### Your goal
Look below for the line with "Instruction: Expand Screen Options panel", and from there restate every line word for word until the entries end.

### Data

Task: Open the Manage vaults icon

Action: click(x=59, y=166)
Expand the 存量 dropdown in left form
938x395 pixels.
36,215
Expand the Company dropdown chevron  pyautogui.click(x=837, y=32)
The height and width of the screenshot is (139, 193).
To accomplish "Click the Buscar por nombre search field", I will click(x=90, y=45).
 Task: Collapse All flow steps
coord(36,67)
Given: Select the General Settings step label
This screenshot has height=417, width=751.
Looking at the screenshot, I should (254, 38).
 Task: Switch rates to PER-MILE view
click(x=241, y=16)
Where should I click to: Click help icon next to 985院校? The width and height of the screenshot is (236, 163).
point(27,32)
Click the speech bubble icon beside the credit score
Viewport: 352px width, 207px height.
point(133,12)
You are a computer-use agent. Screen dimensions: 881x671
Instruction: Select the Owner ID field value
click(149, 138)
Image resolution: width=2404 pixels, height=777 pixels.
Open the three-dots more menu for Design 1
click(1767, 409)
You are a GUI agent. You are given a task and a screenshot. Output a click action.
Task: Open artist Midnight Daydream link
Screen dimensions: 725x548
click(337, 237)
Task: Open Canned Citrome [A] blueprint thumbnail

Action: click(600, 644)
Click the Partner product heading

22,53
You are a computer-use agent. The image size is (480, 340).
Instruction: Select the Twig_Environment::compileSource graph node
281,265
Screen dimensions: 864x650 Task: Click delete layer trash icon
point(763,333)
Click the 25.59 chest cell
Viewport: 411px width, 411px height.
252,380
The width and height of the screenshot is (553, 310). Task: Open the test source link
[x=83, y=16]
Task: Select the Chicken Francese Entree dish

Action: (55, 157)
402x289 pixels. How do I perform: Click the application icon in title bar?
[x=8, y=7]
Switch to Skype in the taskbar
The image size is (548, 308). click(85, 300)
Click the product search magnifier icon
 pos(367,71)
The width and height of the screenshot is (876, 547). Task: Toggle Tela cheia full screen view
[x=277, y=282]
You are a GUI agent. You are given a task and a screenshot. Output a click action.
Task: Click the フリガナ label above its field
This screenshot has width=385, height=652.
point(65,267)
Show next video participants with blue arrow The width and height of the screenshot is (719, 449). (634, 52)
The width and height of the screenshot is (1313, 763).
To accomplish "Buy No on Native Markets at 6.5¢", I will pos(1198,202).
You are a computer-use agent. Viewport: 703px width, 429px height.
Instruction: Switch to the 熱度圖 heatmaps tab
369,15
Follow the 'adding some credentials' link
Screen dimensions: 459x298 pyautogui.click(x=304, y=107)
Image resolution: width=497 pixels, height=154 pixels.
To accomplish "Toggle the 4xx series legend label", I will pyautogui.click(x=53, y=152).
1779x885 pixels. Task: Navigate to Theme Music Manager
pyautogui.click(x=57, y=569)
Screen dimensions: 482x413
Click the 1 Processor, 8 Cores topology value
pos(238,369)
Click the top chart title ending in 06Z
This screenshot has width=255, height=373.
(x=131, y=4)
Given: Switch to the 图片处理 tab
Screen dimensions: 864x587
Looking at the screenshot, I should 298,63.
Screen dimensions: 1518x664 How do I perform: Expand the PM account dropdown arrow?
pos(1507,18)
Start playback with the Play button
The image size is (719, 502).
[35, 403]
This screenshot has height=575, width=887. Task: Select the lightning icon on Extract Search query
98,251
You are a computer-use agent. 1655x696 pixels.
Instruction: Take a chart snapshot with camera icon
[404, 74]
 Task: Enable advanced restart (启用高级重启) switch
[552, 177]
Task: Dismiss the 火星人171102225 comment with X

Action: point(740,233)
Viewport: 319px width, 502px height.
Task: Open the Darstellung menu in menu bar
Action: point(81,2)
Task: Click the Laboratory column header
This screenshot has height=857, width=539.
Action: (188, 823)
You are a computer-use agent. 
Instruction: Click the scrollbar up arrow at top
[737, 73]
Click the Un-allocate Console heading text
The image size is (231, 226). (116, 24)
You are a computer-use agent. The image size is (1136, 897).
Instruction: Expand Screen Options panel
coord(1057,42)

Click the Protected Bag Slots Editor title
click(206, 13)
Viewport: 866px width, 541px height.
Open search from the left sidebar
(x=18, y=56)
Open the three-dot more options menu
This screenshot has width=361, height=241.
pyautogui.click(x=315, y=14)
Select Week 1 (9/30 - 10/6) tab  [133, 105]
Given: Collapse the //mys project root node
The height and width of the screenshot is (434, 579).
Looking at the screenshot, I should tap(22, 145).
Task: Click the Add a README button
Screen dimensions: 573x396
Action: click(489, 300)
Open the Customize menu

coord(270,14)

### Your response
Instruction: Expand Screen Options panel
coord(1057,42)

Click the Protected Bag Slots Editor title
click(206, 13)
Viewport: 866px width, 541px height.
Open search from the left sidebar
(x=18, y=56)
Open the three-dot more options menu
This screenshot has width=361, height=241.
pyautogui.click(x=315, y=14)
Select Week 1 (9/30 - 10/6) tab  [133, 105]
Given: Collapse the //mys project root node
The height and width of the screenshot is (434, 579).
Looking at the screenshot, I should tap(22, 145).
Task: Click the Add a README button
Screen dimensions: 573x396
Action: click(489, 300)
Open the Customize menu

coord(270,14)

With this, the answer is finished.